Task details: Write out all the data below exactly.

Data excerpts:
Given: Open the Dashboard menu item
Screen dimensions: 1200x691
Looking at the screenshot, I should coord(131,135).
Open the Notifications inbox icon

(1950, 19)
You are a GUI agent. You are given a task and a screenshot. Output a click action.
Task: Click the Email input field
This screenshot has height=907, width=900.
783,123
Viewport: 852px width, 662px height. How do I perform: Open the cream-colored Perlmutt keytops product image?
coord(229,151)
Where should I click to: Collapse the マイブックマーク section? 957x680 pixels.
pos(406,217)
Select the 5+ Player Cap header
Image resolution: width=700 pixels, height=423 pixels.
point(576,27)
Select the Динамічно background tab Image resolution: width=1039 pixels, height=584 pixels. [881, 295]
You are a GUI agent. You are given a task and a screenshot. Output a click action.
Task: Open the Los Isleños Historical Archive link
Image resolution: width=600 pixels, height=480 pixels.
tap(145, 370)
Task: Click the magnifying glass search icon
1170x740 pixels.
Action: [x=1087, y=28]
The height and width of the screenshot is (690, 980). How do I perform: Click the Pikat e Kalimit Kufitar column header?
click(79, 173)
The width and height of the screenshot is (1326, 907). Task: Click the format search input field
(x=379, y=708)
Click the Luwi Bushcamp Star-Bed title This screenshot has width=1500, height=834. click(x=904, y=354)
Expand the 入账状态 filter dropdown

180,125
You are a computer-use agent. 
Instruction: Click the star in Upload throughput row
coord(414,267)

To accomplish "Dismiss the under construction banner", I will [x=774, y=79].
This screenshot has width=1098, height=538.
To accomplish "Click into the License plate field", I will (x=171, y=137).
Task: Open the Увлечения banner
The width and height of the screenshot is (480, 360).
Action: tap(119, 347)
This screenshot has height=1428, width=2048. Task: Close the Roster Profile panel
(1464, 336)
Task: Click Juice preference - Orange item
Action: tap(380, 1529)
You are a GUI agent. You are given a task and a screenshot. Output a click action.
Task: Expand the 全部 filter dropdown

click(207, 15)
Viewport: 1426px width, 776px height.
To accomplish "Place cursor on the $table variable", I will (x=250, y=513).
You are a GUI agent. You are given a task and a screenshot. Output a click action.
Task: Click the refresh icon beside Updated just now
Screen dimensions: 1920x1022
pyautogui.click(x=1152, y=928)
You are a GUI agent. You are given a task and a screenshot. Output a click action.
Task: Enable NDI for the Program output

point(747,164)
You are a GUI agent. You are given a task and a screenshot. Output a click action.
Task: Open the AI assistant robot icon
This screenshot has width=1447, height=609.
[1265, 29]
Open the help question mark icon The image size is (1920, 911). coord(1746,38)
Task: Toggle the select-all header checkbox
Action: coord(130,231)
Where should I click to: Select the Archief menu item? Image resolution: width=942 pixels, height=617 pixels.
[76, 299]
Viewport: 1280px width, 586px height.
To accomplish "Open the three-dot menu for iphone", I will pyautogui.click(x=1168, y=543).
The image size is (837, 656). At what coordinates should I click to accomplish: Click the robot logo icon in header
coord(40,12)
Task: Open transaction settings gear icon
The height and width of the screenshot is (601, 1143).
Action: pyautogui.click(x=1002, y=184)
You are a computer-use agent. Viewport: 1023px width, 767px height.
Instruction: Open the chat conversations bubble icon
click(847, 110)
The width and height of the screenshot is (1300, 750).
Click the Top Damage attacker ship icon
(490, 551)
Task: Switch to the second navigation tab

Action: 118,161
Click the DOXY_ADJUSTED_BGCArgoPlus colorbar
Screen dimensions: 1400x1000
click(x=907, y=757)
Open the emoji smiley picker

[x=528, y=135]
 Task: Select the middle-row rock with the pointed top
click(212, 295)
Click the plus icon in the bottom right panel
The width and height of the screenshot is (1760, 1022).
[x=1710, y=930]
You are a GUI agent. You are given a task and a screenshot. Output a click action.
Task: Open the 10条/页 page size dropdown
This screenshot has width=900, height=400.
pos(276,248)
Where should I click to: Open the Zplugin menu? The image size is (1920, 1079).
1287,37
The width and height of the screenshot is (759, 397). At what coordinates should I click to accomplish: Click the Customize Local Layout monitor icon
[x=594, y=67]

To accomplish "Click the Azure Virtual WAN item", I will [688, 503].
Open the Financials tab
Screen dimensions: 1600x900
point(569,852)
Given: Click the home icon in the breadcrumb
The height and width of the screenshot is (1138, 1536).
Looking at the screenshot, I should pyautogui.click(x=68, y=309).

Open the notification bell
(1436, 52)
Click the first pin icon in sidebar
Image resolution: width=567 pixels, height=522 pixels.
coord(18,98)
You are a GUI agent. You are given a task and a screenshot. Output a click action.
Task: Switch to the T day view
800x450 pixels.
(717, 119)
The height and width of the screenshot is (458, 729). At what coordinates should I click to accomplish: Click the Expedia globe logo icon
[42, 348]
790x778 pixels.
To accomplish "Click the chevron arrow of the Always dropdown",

Output:
Given: Open the Dashboard menu item
Screen dimensions: 1200x691
Looking at the screenshot, I should coord(131,135).
Open the Notifications inbox icon

(1950, 19)
You are a GUI agent. You are given a task and a screenshot. Output a click action.
Task: Click the Email input field
This screenshot has height=907, width=900.
783,123
Viewport: 852px width, 662px height. How do I perform: Open the cream-colored Perlmutt keytops product image?
coord(229,151)
Where should I click to: Collapse the マイブックマーク section? 957x680 pixels.
pos(406,217)
Select the 5+ Player Cap header
Image resolution: width=700 pixels, height=423 pixels.
point(576,27)
Select the Динамічно background tab Image resolution: width=1039 pixels, height=584 pixels. [881, 295]
You are a GUI agent. You are given a task and a screenshot. Output a click action.
Task: Open the Los Isleños Historical Archive link
Image resolution: width=600 pixels, height=480 pixels.
tap(145, 370)
Task: Click the magnifying glass search icon
1170x740 pixels.
Action: [x=1087, y=28]
The height and width of the screenshot is (690, 980). How do I perform: Click the Pikat e Kalimit Kufitar column header?
click(79, 173)
The width and height of the screenshot is (1326, 907). Task: Click the format search input field
(x=379, y=708)
Click the Luwi Bushcamp Star-Bed title This screenshot has width=1500, height=834. click(x=904, y=354)
Expand the 入账状态 filter dropdown

180,125
You are a computer-use agent. 
Instruction: Click the star in Upload throughput row
coord(414,267)

To accomplish "Dismiss the under construction banner", I will [x=774, y=79].
This screenshot has width=1098, height=538.
To accomplish "Click into the License plate field", I will (x=171, y=137).
Task: Open the Увлечения banner
The width and height of the screenshot is (480, 360).
Action: tap(119, 347)
This screenshot has height=1428, width=2048. Task: Close the Roster Profile panel
(1464, 336)
Task: Click Juice preference - Orange item
Action: tap(380, 1529)
You are a GUI agent. You are given a task and a screenshot. Output a click action.
Task: Expand the 全部 filter dropdown

click(207, 15)
Viewport: 1426px width, 776px height.
To accomplish "Place cursor on the $table variable", I will (x=250, y=513).
You are a GUI agent. You are given a task and a screenshot. Output a click action.
Task: Click the refresh icon beside Updated just now
Screen dimensions: 1920x1022
pyautogui.click(x=1152, y=928)
You are a GUI agent. You are given a task and a screenshot. Output a click action.
Task: Enable NDI for the Program output

point(747,164)
You are a GUI agent. You are given a task and a screenshot. Output a click action.
Task: Open the AI assistant robot icon
This screenshot has width=1447, height=609.
[1265, 29]
Open the help question mark icon The image size is (1920, 911). coord(1746,38)
Task: Toggle the select-all header checkbox
Action: coord(130,231)
Where should I click to: Select the Archief menu item? Image resolution: width=942 pixels, height=617 pixels.
[76, 299]
Viewport: 1280px width, 586px height.
To accomplish "Open the three-dot menu for iphone", I will pyautogui.click(x=1168, y=543).
The image size is (837, 656). At what coordinates should I click to accomplish: Click the robot logo icon in header
coord(40,12)
Task: Open transaction settings gear icon
The height and width of the screenshot is (601, 1143).
Action: pyautogui.click(x=1002, y=184)
You are a computer-use agent. Viewport: 1023px width, 767px height.
Instruction: Open the chat conversations bubble icon
click(847, 110)
The width and height of the screenshot is (1300, 750).
Click the Top Damage attacker ship icon
(490, 551)
Task: Switch to the second navigation tab

Action: 118,161
Click the DOXY_ADJUSTED_BGCArgoPlus colorbar
Screen dimensions: 1400x1000
click(x=907, y=757)
Open the emoji smiley picker

[x=528, y=135]
 Task: Select the middle-row rock with the pointed top
click(212, 295)
Click the plus icon in the bottom right panel
The width and height of the screenshot is (1760, 1022).
[x=1710, y=930]
You are a GUI agent. You are given a task and a screenshot. Output a click action.
Task: Open the 10条/页 page size dropdown
This screenshot has width=900, height=400.
pos(276,248)
Where should I click to: Open the Zplugin menu? The image size is (1920, 1079).
1287,37
The width and height of the screenshot is (759, 397). At what coordinates should I click to accomplish: Click the Customize Local Layout monitor icon
[x=594, y=67]

To accomplish "Click the Azure Virtual WAN item", I will [688, 503].
Open the Financials tab
Screen dimensions: 1600x900
point(569,852)
Given: Click the home icon in the breadcrumb
The height and width of the screenshot is (1138, 1536).
Looking at the screenshot, I should pyautogui.click(x=68, y=309).

Open the notification bell
(1436, 52)
Click the first pin icon in sidebar
Image resolution: width=567 pixels, height=522 pixels.
coord(18,98)
You are a GUI agent. You are given a task and a screenshot. Output a click action.
Task: Switch to the T day view
800x450 pixels.
(717, 119)
The height and width of the screenshot is (458, 729). At what coordinates should I click to accomplish: Click the Expedia globe logo icon
[42, 348]
790x778 pixels.
To accomplish "Click the chevron arrow of the Always dropdown",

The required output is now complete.